[Records excerpted from a collection]
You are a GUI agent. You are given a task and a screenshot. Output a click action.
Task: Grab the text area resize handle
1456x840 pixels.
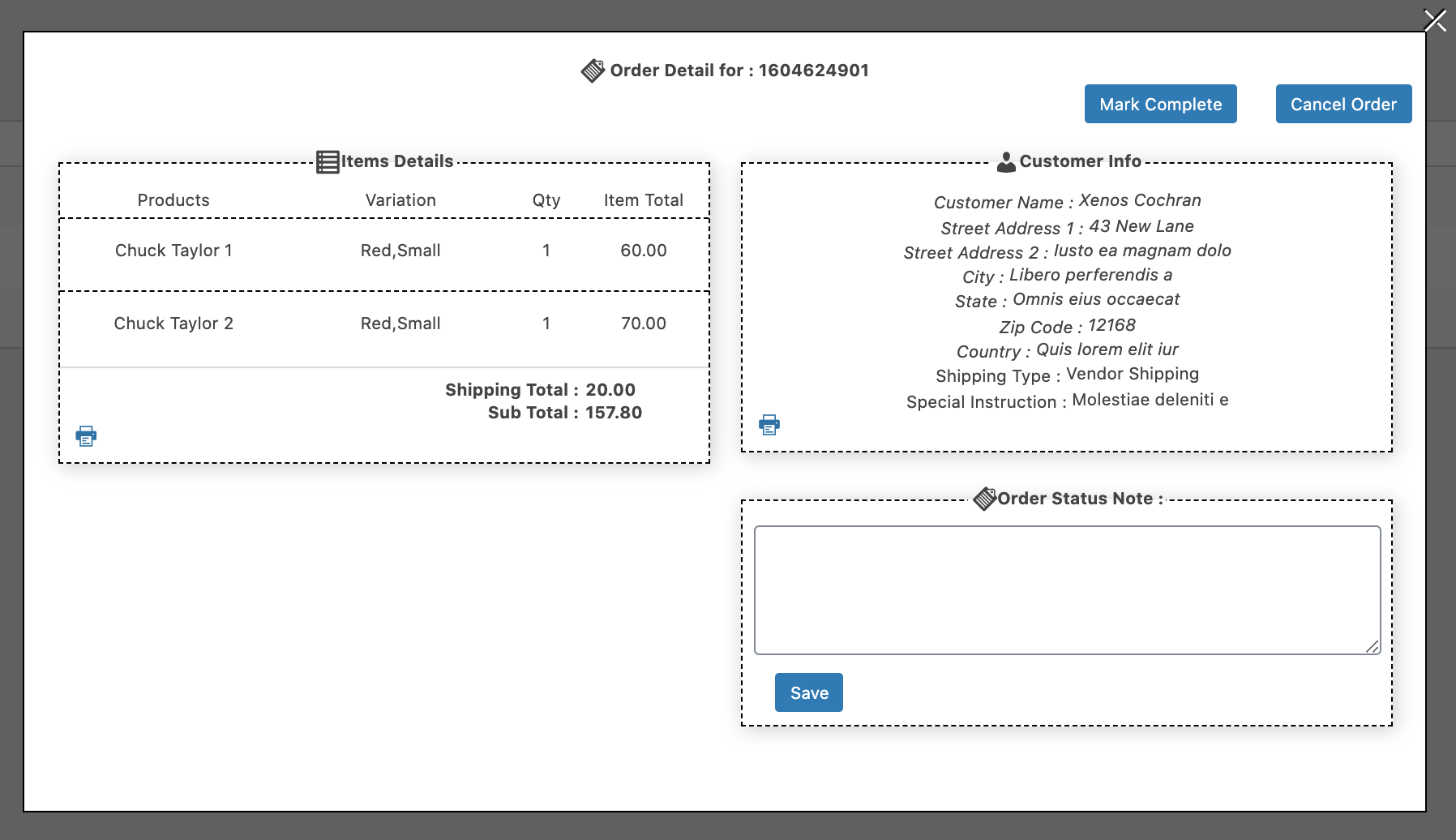pos(1372,646)
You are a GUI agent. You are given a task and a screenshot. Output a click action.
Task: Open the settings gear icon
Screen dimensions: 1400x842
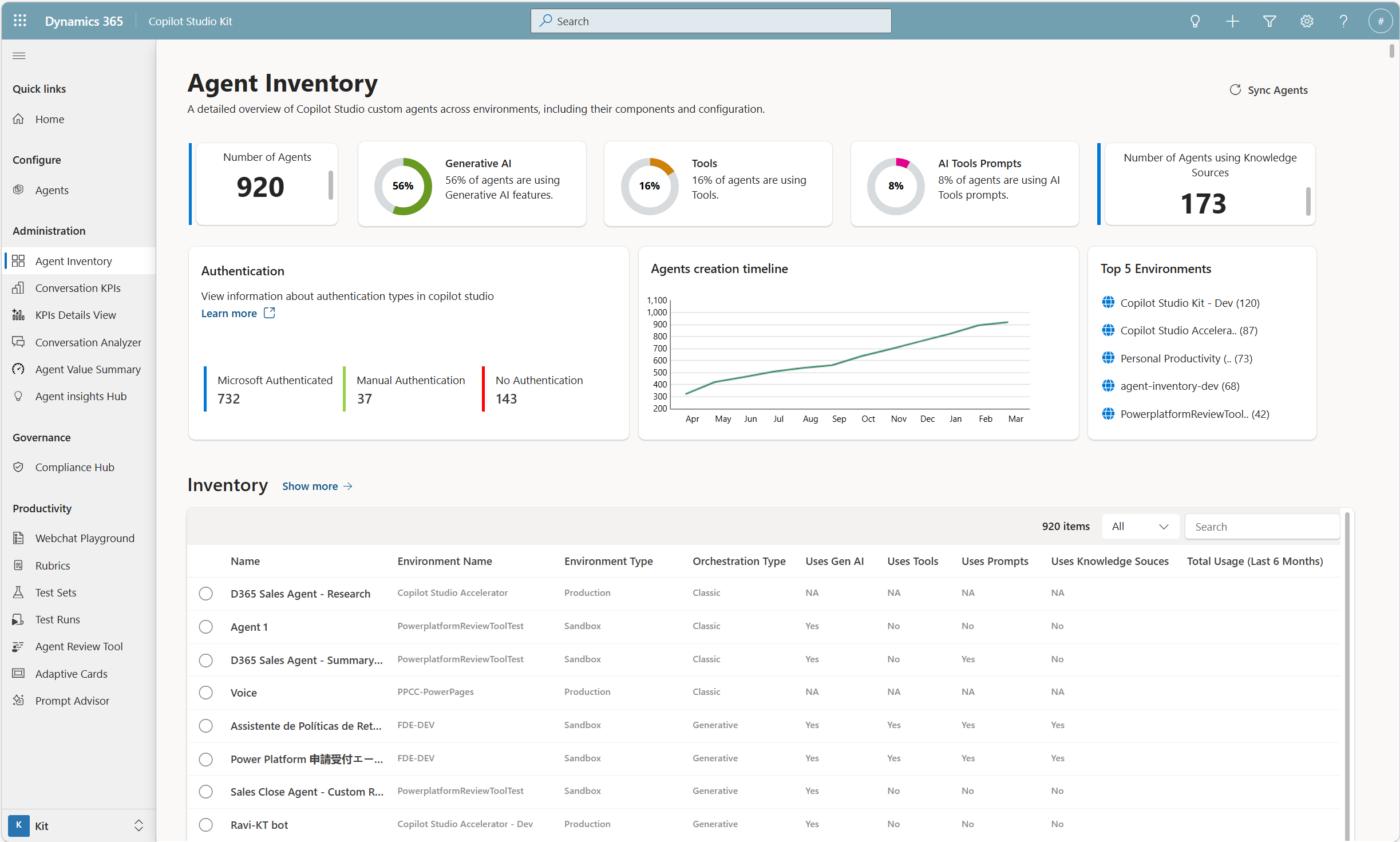click(1307, 21)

▶ [STATED TASK]:
Convert every line of the items above into a JSON list of strings, with one string per line and blank lines omitted. Leave the pictures out of the list.

▶ [FULL RESPONSE]:
[
  "You are a GUI agent. You are given a task and a screenshot. Output a click action.",
  "Task: Grab the text area resize handle",
  "1456x840 pixels.",
  "pos(1372,646)",
  "You are a GUI agent. You are given a task and a screenshot. Output a click action.",
  "Task: Open the settings gear icon",
  "Screen dimensions: 1400x842",
  "click(1307, 21)"
]